### EXERCISE MATERIALS
·····
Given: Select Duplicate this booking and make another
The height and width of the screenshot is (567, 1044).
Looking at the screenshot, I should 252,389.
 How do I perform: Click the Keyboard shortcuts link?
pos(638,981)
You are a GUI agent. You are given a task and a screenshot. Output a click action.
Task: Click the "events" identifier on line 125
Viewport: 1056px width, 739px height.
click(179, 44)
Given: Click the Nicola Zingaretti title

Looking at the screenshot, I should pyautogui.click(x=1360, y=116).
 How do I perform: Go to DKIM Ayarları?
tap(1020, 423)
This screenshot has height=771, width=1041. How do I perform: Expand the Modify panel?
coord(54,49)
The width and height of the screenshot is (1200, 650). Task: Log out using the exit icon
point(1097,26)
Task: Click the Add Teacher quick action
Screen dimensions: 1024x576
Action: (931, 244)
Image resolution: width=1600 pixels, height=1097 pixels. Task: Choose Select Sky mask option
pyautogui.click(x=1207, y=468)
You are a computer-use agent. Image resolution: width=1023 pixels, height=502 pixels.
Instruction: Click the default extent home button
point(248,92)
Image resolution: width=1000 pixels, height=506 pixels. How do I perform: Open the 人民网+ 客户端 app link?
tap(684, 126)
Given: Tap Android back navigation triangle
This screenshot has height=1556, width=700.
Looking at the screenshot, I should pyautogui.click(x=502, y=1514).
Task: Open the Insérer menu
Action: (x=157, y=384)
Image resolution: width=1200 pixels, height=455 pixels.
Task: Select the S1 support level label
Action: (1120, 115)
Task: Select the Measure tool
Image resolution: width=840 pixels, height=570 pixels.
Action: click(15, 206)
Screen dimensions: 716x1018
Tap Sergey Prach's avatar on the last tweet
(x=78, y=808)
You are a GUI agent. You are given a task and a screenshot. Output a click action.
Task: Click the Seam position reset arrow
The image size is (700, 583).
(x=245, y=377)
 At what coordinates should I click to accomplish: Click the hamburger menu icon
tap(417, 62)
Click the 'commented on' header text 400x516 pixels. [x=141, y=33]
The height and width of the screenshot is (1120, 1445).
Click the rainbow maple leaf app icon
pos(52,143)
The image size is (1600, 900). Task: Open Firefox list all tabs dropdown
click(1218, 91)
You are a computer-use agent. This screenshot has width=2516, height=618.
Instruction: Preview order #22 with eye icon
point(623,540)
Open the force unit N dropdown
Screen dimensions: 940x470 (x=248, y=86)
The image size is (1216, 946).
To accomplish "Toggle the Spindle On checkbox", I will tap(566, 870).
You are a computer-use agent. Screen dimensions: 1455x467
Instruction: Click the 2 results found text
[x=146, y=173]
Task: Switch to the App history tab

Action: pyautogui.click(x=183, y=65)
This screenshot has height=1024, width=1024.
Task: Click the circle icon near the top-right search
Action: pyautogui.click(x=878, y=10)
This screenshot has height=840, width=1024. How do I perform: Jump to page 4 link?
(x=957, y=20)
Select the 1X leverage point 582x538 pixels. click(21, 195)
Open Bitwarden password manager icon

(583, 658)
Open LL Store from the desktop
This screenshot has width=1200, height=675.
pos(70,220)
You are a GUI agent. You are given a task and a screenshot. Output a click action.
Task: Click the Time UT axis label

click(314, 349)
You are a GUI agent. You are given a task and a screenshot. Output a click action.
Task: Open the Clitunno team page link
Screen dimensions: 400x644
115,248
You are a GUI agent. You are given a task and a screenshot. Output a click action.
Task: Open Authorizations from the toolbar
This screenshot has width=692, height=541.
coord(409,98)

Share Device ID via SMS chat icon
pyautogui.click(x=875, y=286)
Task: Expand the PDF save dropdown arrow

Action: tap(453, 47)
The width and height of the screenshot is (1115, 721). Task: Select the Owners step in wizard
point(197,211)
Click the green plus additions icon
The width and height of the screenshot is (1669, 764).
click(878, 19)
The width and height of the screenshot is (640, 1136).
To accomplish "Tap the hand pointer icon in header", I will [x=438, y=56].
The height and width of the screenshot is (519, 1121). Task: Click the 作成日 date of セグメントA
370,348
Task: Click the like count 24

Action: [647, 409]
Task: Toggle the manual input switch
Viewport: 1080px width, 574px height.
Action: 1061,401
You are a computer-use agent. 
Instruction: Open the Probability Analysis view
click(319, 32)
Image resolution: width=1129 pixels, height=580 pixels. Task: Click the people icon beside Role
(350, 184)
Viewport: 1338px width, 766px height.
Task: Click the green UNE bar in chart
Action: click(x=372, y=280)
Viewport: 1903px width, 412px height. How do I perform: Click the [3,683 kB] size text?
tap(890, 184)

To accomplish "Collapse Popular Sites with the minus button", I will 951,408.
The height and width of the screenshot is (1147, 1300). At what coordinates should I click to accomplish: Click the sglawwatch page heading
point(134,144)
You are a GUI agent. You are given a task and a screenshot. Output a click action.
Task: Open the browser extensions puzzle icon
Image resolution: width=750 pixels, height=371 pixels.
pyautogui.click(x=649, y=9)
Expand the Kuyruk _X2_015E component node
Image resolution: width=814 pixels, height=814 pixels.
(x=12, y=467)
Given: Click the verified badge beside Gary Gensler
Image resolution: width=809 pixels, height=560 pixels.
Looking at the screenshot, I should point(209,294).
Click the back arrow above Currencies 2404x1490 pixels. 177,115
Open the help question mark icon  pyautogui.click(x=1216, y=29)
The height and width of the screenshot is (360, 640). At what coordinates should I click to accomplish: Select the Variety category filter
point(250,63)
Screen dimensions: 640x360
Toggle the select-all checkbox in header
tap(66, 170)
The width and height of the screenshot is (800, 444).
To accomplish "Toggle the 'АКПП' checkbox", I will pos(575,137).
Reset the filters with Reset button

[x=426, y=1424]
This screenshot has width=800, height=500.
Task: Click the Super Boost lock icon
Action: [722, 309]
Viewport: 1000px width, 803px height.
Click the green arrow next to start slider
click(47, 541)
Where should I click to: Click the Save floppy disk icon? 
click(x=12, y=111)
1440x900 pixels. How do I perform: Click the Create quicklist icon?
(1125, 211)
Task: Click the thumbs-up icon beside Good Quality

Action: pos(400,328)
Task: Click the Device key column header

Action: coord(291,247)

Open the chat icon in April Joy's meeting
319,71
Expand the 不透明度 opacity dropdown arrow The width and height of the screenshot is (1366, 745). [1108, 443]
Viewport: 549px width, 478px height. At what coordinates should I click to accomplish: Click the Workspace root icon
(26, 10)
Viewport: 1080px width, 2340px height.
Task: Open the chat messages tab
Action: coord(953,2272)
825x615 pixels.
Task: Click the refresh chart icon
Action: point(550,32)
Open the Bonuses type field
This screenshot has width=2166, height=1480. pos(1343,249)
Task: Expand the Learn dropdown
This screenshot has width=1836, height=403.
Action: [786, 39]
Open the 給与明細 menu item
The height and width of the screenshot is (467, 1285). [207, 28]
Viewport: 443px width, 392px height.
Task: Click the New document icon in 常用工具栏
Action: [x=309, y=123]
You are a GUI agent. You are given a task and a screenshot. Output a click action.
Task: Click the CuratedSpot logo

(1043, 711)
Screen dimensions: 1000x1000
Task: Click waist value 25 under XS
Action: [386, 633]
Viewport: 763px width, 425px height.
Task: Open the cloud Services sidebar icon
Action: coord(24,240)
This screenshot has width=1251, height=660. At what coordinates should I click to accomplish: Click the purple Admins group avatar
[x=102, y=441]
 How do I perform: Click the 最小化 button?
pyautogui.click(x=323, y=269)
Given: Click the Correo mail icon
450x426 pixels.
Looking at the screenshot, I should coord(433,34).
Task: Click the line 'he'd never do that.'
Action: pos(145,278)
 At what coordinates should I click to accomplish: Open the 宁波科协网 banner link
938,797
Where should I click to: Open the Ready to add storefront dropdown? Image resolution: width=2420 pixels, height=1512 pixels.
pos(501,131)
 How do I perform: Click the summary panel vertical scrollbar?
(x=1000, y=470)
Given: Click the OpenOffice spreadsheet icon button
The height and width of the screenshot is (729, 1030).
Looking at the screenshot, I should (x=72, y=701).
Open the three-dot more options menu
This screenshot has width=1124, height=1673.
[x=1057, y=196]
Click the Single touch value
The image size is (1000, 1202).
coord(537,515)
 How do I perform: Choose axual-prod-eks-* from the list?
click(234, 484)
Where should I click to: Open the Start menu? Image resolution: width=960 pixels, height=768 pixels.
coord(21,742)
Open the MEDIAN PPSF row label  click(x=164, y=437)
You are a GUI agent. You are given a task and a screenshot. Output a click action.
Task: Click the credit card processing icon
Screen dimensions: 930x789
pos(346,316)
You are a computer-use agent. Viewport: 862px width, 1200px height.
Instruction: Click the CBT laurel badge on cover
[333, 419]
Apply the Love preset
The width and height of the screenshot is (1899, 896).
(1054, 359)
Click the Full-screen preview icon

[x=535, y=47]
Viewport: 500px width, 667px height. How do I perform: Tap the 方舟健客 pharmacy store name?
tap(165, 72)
·····
### INSTRUCTIONS TO FOLLOW
Take the lines from the one containing "Click the Single touch value" through the final line of the entries above, and set them down exactly, with nothing added.

### FINAL ANSWER
Click the Single touch value
The image size is (1000, 1202).
coord(537,515)
 How do I perform: Choose axual-prod-eks-* from the list?
click(234, 484)
Where should I click to: Open the Start menu? Image resolution: width=960 pixels, height=768 pixels.
coord(21,742)
Open the MEDIAN PPSF row label  click(x=164, y=437)
You are a GUI agent. You are given a task and a screenshot. Output a click action.
Task: Click the credit card processing icon
Screen dimensions: 930x789
pos(346,316)
You are a computer-use agent. Viewport: 862px width, 1200px height.
Instruction: Click the CBT laurel badge on cover
[333, 419]
Apply the Love preset
The width and height of the screenshot is (1899, 896).
(1054, 359)
Click the Full-screen preview icon

[x=535, y=47]
Viewport: 500px width, 667px height. How do I perform: Tap the 方舟健客 pharmacy store name?
tap(165, 72)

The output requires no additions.